THE EXERCISE — Copy out the entire passage on international trade in fishery products word for word.

PASSAGE GIVEN —
* start *

Norway, which used to be number two fish exporter in previous years, reported lower export values, due to falling salmon prices, but also caused by the weak Euro in the period- the currency of the main trading area for Norwegian fish.
The major importing markets are the European Union, Japan and the United States. The most traded commodities are shrimp, tuna, groundfish and salmon.
A large share of fish production enters international trade, with about 37 percent exported (live weight equivalent) in 2000. Trade flows of fishery products are mainly from developing to developed countries, and from the southern to the northern hemisphere. There is little trade between developing countries, although regional trade is rising.
Developed countries accounted for more than 80% of total imports of fishery products in 2000 in value terms. Japan was again the biggest importer of fishery products, accounting for some 26% of the global total. Japanese imports of fish and fishery products had declined sharply in 1998 due to the economic recession, and only in 2000 was the value of Japanese imports back to the level of 1997.
The European Union (EU) further increased its dependency on imports for its fish supply. Apart from Spain, the present number three importer of fishery products, all other major countries of the Euro-currency area reported lower value of imports in 2000. The United States, besides being the world's fourth major exporting country, was the second biggest importer. Imports grew in 2000, mainly due to expanding shrimp purchases.

* end *

PROVIDED MATERIAL —

* start *

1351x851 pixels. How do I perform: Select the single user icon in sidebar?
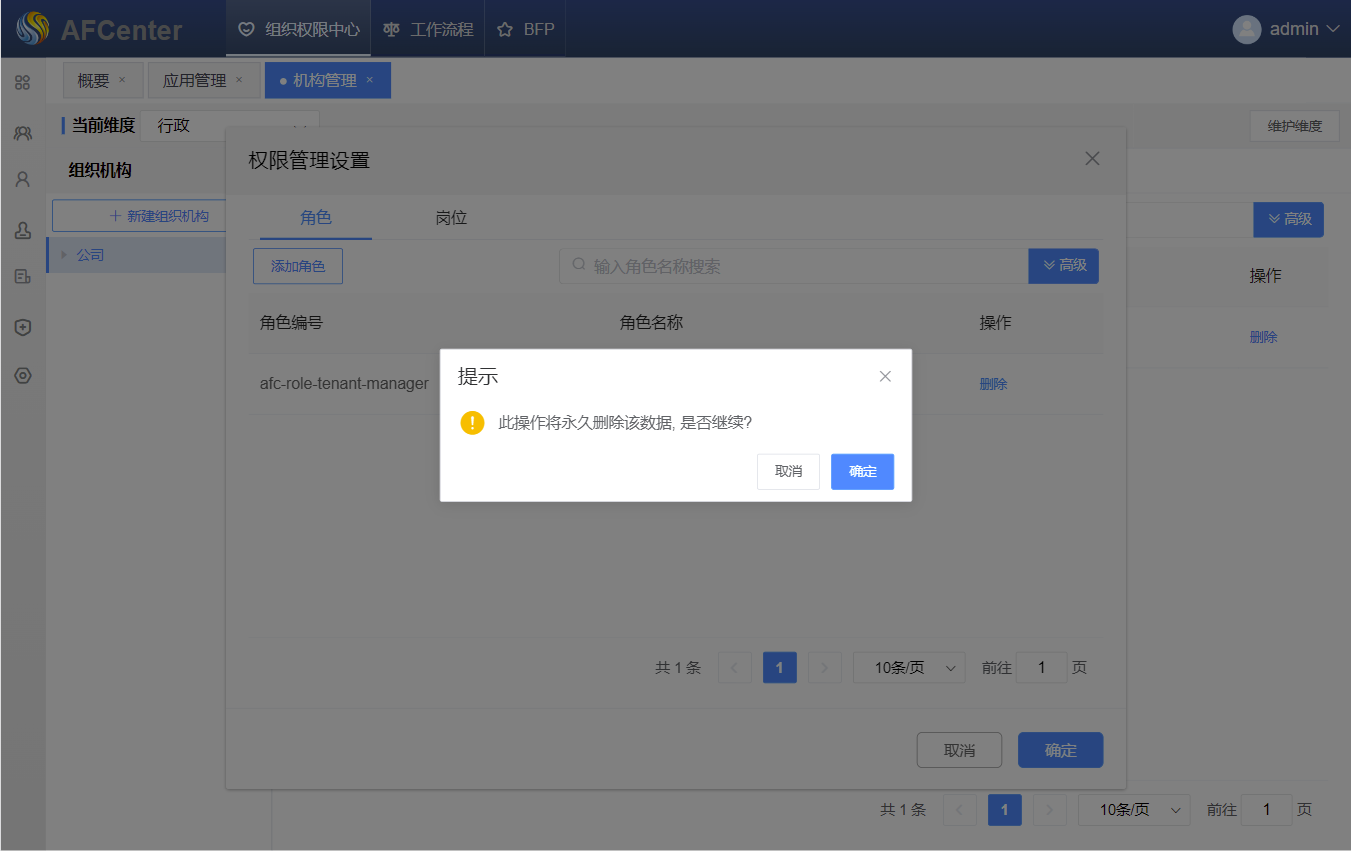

* end *

EXERCISE OUTPUT —
Norway, which used to be number two fish exporter in previous years, reported lower export values, due to falling salmon prices, but also caused by the weak Euro in the period- the currency of the main trading area for Norwegian fish.
The major importing markets are the European Union, Japan and the United States. The most traded commodities are shrimp, tuna, groundfish and salmon.
A large share of fish production enters international trade, with about 37 percent exported (live weight equivalent) in 2000. Trade flows of fishery products are mainly from developing to developed countries, and from the southern to the northern hemisphere. There is little trade between developing countries, although regional trade is rising.
Developed countries accounted for more than 80% of total imports of fishery products in 2000 in value terms. Japan was again the biggest importer of fishery products, accounting for some 26% of the global total. Japanese imports of fish and fishery products had declined sharply in 1998 due to the economic recession, and only in 2000 was the value of Japanese imports back to the level of 1997.
The European Union (EU) further increased its dependency on imports for its fish supply. Apart from Spain, the present number three importer of fishery products, all other major countries of the Euro-currency area reported lower value of imports in 2000. The United States, besides being the world's fourth major exporting country, was the second biggest importer. Imports grew in 2000, mainly due to expanding shrimp purchases.